While the interim report included a housing needs questionnaire, it resulted in 893 responses — a high response rate, according to staff, but not a scientific survey. Of those, six indicated they were members of a First Nation whose territory included islands in the Islands Trust area. 

“The questions were perhaps not as targeted as they could have been,” said planning services director Stefan Cermak. “It was never really designed to be policy-specific to an individual Local Trust Area. And the number of people that were engaged was significantly less than the number with contact information we had given the consultants.” 

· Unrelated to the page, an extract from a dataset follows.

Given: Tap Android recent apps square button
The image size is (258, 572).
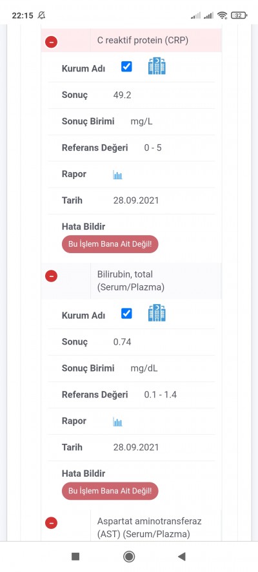Looking at the screenshot, I should pyautogui.click(x=75, y=557).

HNARs follow a provincially regulated methodology provided to the consultants last summer, which staff noted seemed to project a local area’s needs simply as a percentage of those in a larger area. For example, Thetis Island’s housing need projections were approximately 18.5 per cent of those calculated for the larger Cowichan Valley Regional District Electoral Area G — and Thetis residents represent about 18.5 per cent of that area’s population. 

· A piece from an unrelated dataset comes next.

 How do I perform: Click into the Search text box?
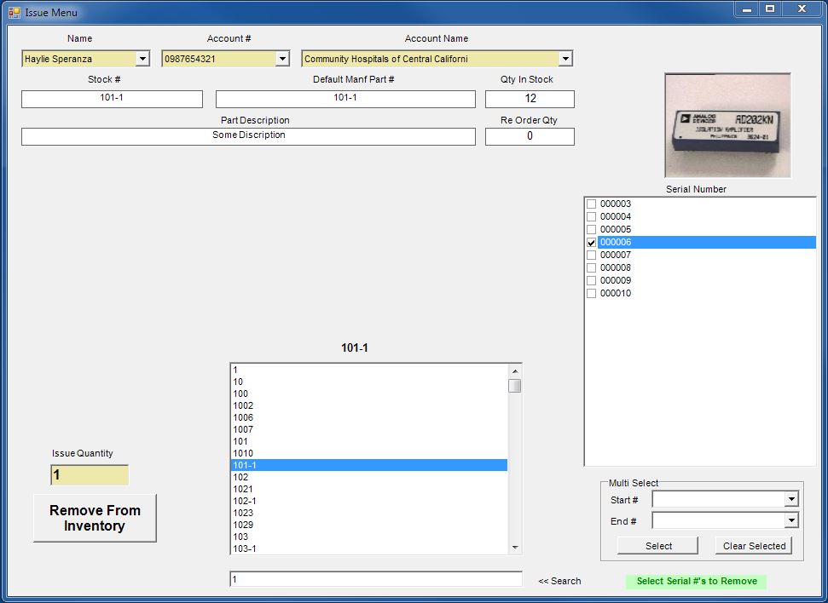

The calculations for Salt Spring’s HNAR were based on the 2021 census — noting 960 rental households — and assumed the island’s population growth and housing needs would follow along at the rate of the Capital Regional District. Current rental vacancy rate data for the assessment was drawn from the CMHC’s Primary Rental Market 2021 Vacancy Rate data, according to the HNAR, which itself is based upon a survey of purpose-built rental landlords — with the explicit assumption that “the whole market, including rented condominium units, rented houses and other small-scale residential landlording operations follow similar trends.” CMHC does not collect rural rental market data. 

So on Salt Spring, according to the HNAR, the local rental vacancy rate was assumed to be the provincial average — 1.4 per cent.  

“This doesn’t even begin to help us,” said Patrick. “We really need customized data; we know we’ve got 1,000 people living in RVs right now, today.” 

Patrick told the RPC May 9 growth assumptions that continue to favour single-family dwellings suggest an opportunity to remind LTCs generally that there’s nothing wrong with revisiting their “1971-era” zoning bylaws. 

“We should be horrified by the number of houses this indicated we should be building, to supply some demand and growth,” Patrick said, “when our very own hard-working people are living in tents.” 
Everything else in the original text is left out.